WHAT are we to make of it when spokesmen for the world’s most powerful economies and financial institutions begin to contradict each other in public – or make remarks which appear less than consistent with reality?
Today, the finance ministers and central bankers of the G-7 – namely the countries of the US, Britain, Canada, France, Germany, Italy and Japan – hold their semi-annual get-together in Washington, in the runup to this weekend’s International Monetary Fund and World Bank meetings.
Very public attempts to influence today’s agenda were already taking place early last week, with the leaders of France and Italy appearing to have become particularly vociferous this time. Grumbling that a too-strong euro hurts Europe’s growth and exports, they have tried to lead joint European demands for the US to reiterate its ’strong’ US dollar policy.
In short, the Europeans are getting annoyed that the euro has once again scaled fresh post-launch highs versus the US dollar over the past week, but the yen and yuan have not been contributing their fair share of upside adjustment in response to the fast-falling greenback.
They do have a point.
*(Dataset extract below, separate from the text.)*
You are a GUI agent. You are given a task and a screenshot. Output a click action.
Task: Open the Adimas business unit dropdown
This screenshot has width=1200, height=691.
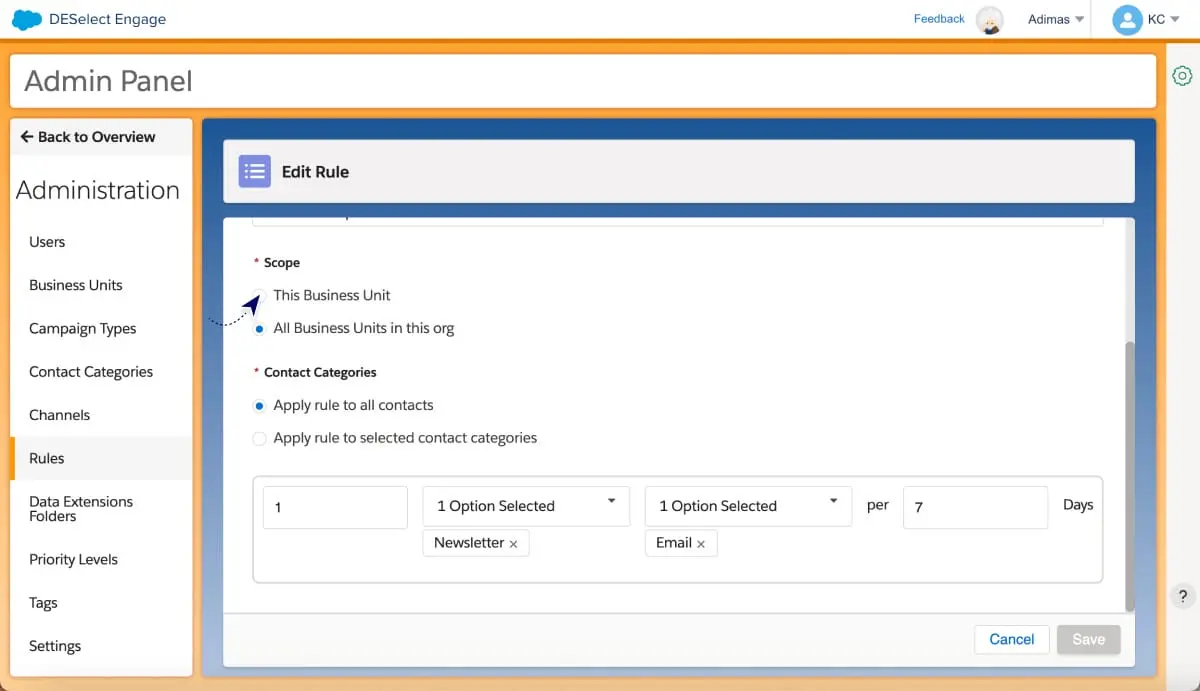coord(1056,20)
Since the end of last year, the euro has risen some 17 per cent versus the US dollar, while the yuan has only strengthened 7 per cent, and the yen has actually weakened by 5 per cent. Yet, even within Europe, not all appear as flustered on this currency issue. North Europeans like the Germans and the Dutch, for example, have been far less vocal or upset, at least in public, on the subject.
To be sure, it does get a little surreal when the US is asked to reiterate a strong US dollar policy at a time when the US dollar is sliding across a broad front in the real world – and when economic logic suggests that more US dollar downside is needed to correct its record current account deficit with the rest of the world. Over the past fortnight, we have in fact seen the US currency slide to lows not seen in 10, 23 and 31 years versus currencies like the Singapore, Australian and Canadian dollars – on top of recording fresh post-launch lows versus the euro.
To calm jittery financial markets, US Treasury Secretary Henry Paulson has deemed it necessary to come out and help out the Europeans by reiterating – both last week and this – that a strong US dollar is indeed in his country’s interest.
Yet, even as he tried to carry that message across, the International Monetary Fund’s managing director Rodrigo Rato decided to warn this week that the US dollar is in fact still overvalued – despite trading at near record lows. And that it needs to fall even further.
The key message here is that all involved stand to lose out if the US dollar should suddenly collapse; there is a need to manage its fall. When you stop to think about it, isn’t that exactly what Asian countries like China have been trying to do in terms of the US dollar’s slide against their own currencies over the course of 2007?